終戦後、朝鮮人を利用して勢力を拡大した共産党 党史には書かれない“不都合な真実”
占領軍に暴行
GHQが朝連の規制に乗り出した背景には、国際情勢の変化もあった。1946年3月、イギリスのチャーチル首相が「鉄のカーテン」演説を行って東西冷戦が顕在化、翌年3月にはアメリカのトルーマン大統領が共産主義封じ込め政策「トルーマン・ドクトリン」を発表する。
その流れの中で、日本は「共産化の防波堤」と位置付けられていく。GHQも反共産主義的な政策が中心となり、その主導権もリベラルな民政局から参謀第2部に移る。そして「2・1ゼネスト」への中止命令を出すのだ。この後、GHQは、260万人の全官公労働者から団体交渉権とストライキ権を剥奪、共産党による組合支配を排除、やがてはレッドパージへと発展するのである。
一方、朝鮮半島では、1948年8月に李承晩を大統領とする大韓民国が、9月には金日成を首相とする朝鮮民主主義人民共和国(北朝鮮)が誕生した。朝連は、ソ連の影響下にあった北朝鮮を支持し、「共和国公民」として、日本において北朝鮮国旗を掲げるようになっていく。

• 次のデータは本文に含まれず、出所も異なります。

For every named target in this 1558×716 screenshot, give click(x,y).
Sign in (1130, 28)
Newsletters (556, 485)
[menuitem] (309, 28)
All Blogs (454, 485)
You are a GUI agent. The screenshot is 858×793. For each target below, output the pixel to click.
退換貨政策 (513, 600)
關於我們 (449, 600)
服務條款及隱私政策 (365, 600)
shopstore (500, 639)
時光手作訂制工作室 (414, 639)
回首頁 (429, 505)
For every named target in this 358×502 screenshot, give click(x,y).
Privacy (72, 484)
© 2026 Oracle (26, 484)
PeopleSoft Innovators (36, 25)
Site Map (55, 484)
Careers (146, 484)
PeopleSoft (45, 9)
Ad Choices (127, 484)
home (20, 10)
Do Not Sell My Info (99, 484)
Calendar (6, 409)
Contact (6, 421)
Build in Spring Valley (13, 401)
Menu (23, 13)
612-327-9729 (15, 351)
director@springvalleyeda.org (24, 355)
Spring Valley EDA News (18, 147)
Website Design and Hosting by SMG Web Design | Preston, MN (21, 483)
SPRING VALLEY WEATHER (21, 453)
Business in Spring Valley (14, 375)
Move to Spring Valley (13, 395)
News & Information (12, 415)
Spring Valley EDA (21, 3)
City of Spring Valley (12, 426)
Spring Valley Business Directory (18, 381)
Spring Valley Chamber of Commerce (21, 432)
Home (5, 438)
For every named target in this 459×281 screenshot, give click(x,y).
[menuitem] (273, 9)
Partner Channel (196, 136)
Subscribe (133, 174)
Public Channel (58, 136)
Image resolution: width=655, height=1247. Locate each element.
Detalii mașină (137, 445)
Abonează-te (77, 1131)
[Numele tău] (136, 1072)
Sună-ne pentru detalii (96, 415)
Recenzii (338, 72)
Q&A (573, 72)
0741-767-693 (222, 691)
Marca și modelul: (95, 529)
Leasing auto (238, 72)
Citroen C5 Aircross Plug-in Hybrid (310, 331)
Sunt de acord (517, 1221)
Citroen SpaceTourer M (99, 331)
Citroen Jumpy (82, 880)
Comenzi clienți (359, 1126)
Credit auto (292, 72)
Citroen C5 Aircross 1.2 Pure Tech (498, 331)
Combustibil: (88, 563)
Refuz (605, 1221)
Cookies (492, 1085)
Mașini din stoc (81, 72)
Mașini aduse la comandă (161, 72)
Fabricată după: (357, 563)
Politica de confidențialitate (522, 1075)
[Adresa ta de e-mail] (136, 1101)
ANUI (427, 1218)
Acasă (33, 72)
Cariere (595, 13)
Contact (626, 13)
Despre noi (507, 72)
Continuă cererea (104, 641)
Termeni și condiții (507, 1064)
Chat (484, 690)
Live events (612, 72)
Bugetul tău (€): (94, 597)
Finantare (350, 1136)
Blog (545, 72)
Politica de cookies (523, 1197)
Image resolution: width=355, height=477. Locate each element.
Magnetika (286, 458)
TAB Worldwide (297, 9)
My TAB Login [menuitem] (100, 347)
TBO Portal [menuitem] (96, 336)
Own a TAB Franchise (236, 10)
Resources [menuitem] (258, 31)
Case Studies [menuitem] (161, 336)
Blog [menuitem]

「朝鮮の南北に、それぞれ単独政府が成立された直後に、この五全大会(朝連第五回全国大会)はもたれた。そしてその会場では、北鮮国旗をかかげていたので、その撤去をめぐって一時不穏な空気がみなぎったが、築地警察署長は断乎としてこれを撤去させ、開会された」
と、坪井は記す。
他にも宮城県や山口県でも同様の事件があり、逮捕しようとした占領軍に暴行を加えていた。これがGHQを強く刺激したのだ。
なぜ党史にないのか
1949年9月8日、GHQの意を受けた日本の法務府(のち法務省)は、朝連や在日本朝鮮民主青年同盟など4団体に解散を命じた。
「(朝連は)全国各地にわたってしばしば占領軍に対する反抗反対あるいは暴力主義的事犯をひき起しポツダム宣言を忠実に実践して平和なる民主的国家を再建しつつあるわが国民生活の安全に対し重大なる脅威をつくり出してきた」(「朝日新聞」1949年9月9日)
その具体的な事例として、宮城県や山口県の国旗掲揚事件や12月事件、京都での警察官暴行事件、福島県の平警察署襲撃占拠事件、千葉県の国鉄車掌室占拠事件などが挙げられている。
これにより朝連は4年の活動に終止符を打った。その財産は没収され、中央総本部議長の尹槿や韓徳銖、そして金天海を含む19名が公職追放となるのである。
この時、朝連には莫大な財産が残っていた。
没収財産をめぐってその後に裁判が起きている。訴訟記録によれば、日本政府が、朝連および朝鮮民主青年同盟解散時に組織から没収した財産は数千億円にのぼったという。ちなみに朝連側の弁護団は、金英敦、上村進、神道寛次、青柳盛雄、上田誠吉、小沢茂、岡林辰雄、梨木作次郎など、多くが日共の弁護士だった。
さて、日共はこうした朝連との関係について、党史に一行も触れていない。朝鮮近代史専門家の姜在彦は、
「当然日本共産党は在日朝鮮人運動にたいするその指導と、共に闘ってきた歴史にたいして総括する立場にあったと思います。ところがそれがないばかりか、その歴史叙述の中で朝鮮人とかかわる部分を無視し、記録さえもしないのはどんなに考えてよいのか、たいへん理解に苦しむ」(朴慶植・張錠壽・梁永厚・姜在彦『体験で語る解放後の在日朝鮮人運動』神戸学生青年センター)
と、疑問を投げかける。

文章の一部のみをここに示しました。